■ TASK REQUIREMENTS ■
Across the records that follow, determine how many lines contain "will" and give only the resulting number.

Saved entries:
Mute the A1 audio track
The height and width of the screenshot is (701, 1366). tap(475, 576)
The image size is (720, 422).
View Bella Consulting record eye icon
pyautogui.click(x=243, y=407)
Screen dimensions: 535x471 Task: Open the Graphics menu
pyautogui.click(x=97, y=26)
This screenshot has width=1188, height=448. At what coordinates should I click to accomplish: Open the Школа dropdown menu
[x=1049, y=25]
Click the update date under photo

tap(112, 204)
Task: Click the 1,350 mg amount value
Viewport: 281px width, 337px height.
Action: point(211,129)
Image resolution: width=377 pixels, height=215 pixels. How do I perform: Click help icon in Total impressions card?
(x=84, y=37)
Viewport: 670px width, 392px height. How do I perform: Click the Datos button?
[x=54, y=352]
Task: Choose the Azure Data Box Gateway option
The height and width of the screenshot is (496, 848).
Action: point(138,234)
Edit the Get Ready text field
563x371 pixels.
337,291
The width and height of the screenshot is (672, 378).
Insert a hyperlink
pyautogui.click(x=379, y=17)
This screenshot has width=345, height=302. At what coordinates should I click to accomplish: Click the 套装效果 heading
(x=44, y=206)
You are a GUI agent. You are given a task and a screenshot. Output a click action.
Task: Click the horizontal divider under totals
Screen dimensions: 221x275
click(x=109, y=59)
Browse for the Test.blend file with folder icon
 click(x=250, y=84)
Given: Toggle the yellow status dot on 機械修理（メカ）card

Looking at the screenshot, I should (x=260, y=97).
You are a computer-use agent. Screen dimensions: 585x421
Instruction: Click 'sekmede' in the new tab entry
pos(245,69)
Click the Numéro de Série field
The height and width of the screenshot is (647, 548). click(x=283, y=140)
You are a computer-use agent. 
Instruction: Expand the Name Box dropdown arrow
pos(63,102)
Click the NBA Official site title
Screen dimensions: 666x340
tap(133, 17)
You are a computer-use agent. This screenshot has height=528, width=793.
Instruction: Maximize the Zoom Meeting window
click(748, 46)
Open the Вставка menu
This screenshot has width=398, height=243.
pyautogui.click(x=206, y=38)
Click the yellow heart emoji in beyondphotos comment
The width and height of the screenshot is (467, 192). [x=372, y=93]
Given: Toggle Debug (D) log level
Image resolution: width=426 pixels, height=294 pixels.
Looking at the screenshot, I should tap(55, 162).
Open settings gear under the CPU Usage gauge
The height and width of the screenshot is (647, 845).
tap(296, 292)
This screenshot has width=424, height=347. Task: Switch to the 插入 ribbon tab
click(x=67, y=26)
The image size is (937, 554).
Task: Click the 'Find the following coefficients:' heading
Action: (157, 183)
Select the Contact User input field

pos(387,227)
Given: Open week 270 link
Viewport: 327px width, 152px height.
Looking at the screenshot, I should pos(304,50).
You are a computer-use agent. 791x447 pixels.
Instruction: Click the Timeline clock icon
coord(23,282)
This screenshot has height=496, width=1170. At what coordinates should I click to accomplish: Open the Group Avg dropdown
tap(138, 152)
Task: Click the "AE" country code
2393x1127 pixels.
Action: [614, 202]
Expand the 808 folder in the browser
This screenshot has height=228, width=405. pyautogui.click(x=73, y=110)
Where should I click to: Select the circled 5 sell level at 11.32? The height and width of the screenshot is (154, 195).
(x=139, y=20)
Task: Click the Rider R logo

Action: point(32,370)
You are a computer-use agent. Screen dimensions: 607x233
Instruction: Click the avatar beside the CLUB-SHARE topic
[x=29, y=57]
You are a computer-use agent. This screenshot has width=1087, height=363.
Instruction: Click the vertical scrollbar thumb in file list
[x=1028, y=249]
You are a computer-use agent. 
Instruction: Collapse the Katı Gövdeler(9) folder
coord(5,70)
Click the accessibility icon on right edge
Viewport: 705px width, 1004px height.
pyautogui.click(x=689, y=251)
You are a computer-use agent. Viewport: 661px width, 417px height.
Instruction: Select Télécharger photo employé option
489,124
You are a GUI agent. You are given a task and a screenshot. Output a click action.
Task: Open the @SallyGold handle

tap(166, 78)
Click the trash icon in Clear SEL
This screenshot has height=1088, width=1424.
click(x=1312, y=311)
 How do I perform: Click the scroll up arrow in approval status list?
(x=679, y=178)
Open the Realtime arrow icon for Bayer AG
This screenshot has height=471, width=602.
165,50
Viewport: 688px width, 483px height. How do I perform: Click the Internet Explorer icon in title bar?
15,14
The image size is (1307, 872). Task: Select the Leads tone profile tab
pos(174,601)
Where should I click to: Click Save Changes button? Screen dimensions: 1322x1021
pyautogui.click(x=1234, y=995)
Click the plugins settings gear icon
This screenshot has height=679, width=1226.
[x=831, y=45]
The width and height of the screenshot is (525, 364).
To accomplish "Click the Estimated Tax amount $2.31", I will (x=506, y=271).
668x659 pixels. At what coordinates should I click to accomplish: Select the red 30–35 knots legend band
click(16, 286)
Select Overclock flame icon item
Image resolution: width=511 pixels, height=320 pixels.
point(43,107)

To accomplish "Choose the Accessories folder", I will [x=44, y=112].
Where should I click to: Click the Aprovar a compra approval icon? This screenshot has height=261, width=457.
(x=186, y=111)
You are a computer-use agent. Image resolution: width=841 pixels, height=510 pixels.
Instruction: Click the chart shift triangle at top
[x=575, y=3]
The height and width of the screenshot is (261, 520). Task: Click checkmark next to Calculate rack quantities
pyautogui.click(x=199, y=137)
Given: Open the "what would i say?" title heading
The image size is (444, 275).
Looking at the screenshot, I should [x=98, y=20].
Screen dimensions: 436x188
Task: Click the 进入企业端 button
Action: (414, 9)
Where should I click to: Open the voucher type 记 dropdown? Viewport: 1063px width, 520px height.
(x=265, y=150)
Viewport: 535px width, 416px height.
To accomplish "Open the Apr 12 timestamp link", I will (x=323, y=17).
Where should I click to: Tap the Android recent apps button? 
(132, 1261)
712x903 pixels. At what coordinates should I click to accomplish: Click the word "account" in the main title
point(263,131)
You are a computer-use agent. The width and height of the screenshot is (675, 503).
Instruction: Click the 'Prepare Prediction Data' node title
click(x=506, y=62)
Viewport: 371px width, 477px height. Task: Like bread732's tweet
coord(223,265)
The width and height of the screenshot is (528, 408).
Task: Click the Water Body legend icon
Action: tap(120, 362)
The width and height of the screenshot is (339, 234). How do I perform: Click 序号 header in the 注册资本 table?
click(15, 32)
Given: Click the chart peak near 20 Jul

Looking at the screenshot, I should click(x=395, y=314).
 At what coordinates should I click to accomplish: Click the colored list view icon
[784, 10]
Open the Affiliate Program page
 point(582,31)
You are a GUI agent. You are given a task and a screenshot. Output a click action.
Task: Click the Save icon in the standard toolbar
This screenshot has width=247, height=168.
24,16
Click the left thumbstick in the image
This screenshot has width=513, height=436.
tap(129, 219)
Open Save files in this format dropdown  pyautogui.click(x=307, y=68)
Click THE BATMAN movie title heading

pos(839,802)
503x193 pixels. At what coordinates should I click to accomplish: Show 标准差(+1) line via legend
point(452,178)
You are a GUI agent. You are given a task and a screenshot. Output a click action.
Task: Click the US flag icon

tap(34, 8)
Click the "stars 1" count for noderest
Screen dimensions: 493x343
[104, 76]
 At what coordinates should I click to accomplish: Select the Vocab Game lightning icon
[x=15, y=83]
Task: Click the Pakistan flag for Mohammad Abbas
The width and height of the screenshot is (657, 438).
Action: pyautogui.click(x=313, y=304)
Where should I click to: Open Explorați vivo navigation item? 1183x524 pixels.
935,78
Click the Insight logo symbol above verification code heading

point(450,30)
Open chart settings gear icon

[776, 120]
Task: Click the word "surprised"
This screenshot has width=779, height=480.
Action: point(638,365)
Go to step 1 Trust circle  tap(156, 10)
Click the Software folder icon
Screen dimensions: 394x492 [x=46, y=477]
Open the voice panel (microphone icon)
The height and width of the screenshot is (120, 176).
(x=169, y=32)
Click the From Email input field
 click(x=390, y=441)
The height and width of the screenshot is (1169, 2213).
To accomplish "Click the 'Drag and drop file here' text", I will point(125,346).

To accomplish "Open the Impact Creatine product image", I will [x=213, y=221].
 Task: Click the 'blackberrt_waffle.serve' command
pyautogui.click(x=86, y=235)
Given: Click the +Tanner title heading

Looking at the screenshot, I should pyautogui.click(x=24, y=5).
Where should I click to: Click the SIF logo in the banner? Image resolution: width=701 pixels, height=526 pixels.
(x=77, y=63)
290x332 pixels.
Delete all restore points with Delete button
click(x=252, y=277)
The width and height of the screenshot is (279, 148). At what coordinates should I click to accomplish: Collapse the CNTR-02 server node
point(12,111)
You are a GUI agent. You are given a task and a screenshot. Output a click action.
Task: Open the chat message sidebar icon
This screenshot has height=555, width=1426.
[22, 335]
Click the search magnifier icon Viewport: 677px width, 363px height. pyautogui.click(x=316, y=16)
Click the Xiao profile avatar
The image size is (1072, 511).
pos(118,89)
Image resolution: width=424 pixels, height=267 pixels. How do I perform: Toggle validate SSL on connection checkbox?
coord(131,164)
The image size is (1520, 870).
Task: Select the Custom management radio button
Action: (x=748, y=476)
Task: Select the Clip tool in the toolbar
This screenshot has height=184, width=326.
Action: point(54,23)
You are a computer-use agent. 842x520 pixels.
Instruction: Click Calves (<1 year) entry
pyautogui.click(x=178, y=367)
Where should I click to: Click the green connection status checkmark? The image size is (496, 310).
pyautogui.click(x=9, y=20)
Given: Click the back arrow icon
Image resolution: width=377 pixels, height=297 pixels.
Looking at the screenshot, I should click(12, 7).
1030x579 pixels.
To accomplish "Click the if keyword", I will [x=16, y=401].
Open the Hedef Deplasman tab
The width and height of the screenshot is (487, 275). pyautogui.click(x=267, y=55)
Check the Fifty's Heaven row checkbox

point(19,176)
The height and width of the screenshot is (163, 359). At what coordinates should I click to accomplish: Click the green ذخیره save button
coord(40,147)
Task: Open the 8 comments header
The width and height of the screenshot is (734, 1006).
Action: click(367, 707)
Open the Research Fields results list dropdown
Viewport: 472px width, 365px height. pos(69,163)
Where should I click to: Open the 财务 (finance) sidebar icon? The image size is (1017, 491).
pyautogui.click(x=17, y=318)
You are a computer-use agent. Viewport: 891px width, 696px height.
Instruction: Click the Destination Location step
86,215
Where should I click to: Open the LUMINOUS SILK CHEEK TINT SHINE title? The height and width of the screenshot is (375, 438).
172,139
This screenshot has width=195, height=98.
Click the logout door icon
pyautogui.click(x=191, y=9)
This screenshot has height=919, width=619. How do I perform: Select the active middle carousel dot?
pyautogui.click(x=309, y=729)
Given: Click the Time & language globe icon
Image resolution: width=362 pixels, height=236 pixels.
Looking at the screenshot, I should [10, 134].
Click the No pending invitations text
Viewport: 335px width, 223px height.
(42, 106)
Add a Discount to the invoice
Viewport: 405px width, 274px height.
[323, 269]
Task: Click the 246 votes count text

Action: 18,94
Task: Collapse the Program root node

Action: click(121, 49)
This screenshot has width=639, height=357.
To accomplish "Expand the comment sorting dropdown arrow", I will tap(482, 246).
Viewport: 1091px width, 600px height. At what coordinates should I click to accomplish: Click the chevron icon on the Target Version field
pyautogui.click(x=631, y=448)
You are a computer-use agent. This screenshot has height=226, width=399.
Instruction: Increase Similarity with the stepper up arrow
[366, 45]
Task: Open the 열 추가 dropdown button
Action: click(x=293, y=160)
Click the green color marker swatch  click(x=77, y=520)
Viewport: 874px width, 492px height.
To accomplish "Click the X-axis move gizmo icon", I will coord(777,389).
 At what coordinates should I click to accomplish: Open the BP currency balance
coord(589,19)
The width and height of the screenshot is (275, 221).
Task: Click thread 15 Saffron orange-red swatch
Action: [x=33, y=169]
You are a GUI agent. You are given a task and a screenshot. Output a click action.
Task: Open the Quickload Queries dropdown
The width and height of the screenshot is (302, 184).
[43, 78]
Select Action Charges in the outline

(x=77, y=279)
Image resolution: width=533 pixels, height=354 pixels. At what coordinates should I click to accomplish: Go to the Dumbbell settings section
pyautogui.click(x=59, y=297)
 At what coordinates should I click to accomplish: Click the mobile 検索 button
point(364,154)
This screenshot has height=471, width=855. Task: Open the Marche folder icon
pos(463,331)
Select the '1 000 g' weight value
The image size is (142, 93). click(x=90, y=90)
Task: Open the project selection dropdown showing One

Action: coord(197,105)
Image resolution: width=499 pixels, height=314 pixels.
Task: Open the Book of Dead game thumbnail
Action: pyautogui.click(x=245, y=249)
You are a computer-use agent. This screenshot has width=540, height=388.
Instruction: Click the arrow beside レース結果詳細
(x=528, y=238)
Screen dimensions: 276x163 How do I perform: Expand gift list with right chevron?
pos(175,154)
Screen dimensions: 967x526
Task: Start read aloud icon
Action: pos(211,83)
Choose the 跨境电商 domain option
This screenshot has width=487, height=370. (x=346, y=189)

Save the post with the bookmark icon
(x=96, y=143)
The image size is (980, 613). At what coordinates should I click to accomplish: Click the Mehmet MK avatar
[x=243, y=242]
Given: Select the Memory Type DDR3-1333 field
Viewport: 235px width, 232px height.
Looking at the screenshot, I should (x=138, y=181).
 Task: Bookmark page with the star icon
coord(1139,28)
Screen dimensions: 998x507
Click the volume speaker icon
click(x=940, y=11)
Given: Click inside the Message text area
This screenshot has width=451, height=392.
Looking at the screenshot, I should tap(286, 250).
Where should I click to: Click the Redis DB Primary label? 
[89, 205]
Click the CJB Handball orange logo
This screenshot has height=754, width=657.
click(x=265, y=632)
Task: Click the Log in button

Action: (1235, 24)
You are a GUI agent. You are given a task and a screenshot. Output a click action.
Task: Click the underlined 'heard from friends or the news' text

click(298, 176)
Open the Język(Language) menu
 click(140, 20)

■ ANSWER SECTION ■
8